_Written request_
Transcribe the data from the line containing "You are a GUI" through the line containing "click(x=843, y=56)", inclusive, and omit the pictures from your answer.

Element and text location data:
* Start *
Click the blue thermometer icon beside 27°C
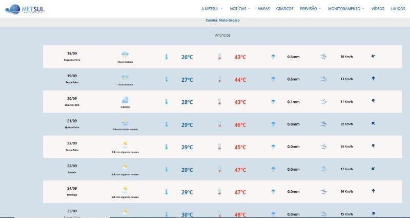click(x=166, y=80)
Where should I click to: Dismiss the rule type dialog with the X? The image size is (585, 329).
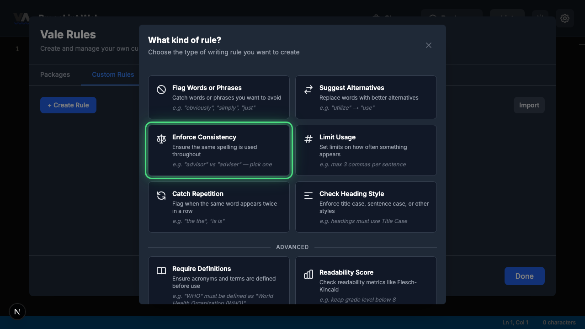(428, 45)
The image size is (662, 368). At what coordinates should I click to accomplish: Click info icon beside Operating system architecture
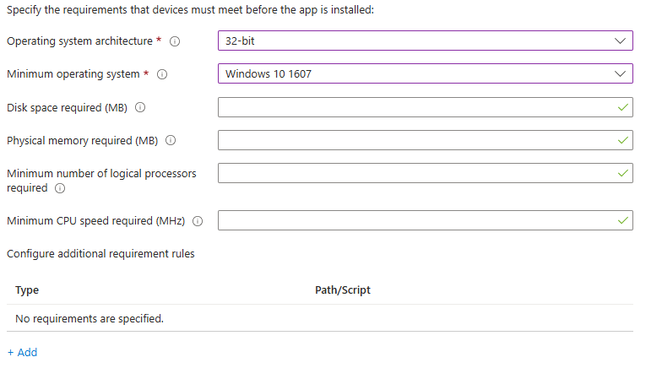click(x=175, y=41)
* End *
* Start *
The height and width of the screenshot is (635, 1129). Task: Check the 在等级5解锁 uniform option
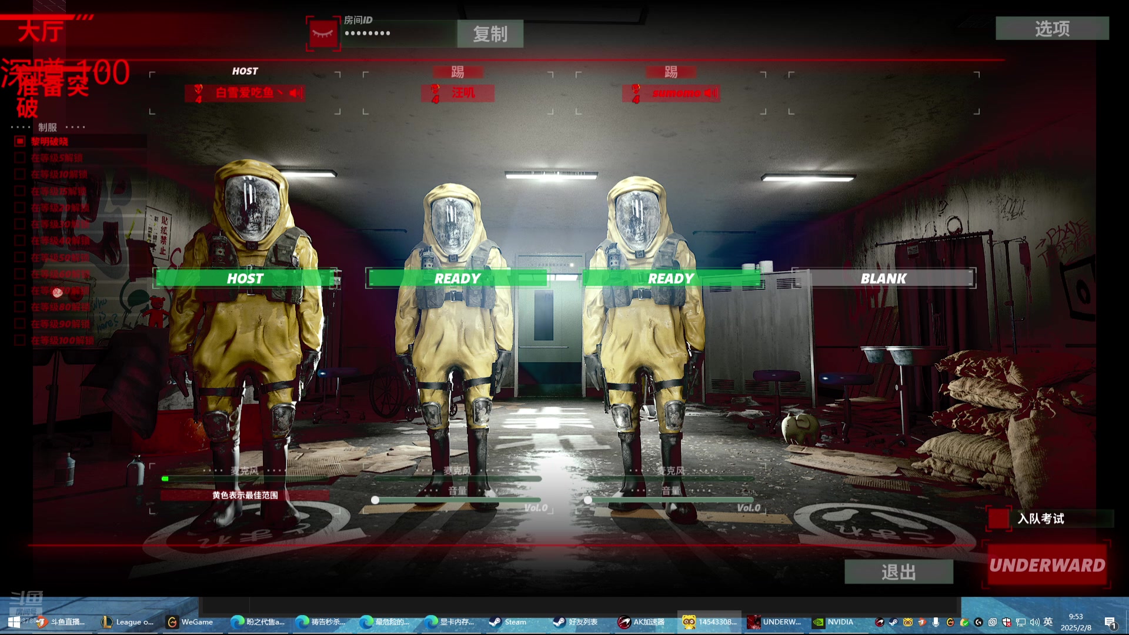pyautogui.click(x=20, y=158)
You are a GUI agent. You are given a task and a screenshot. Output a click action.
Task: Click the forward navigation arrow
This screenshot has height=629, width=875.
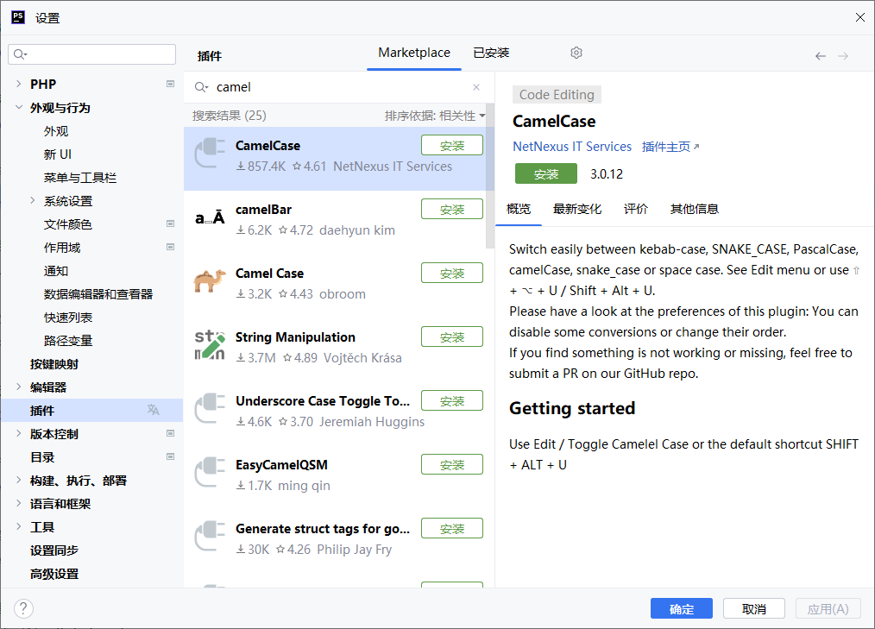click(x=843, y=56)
* End *
_The result_
You are a GUI agent. You are given a task and a screenshot. Output a click action.
Task: Click the forward navigation arrow
This screenshot has height=629, width=875.
click(x=843, y=56)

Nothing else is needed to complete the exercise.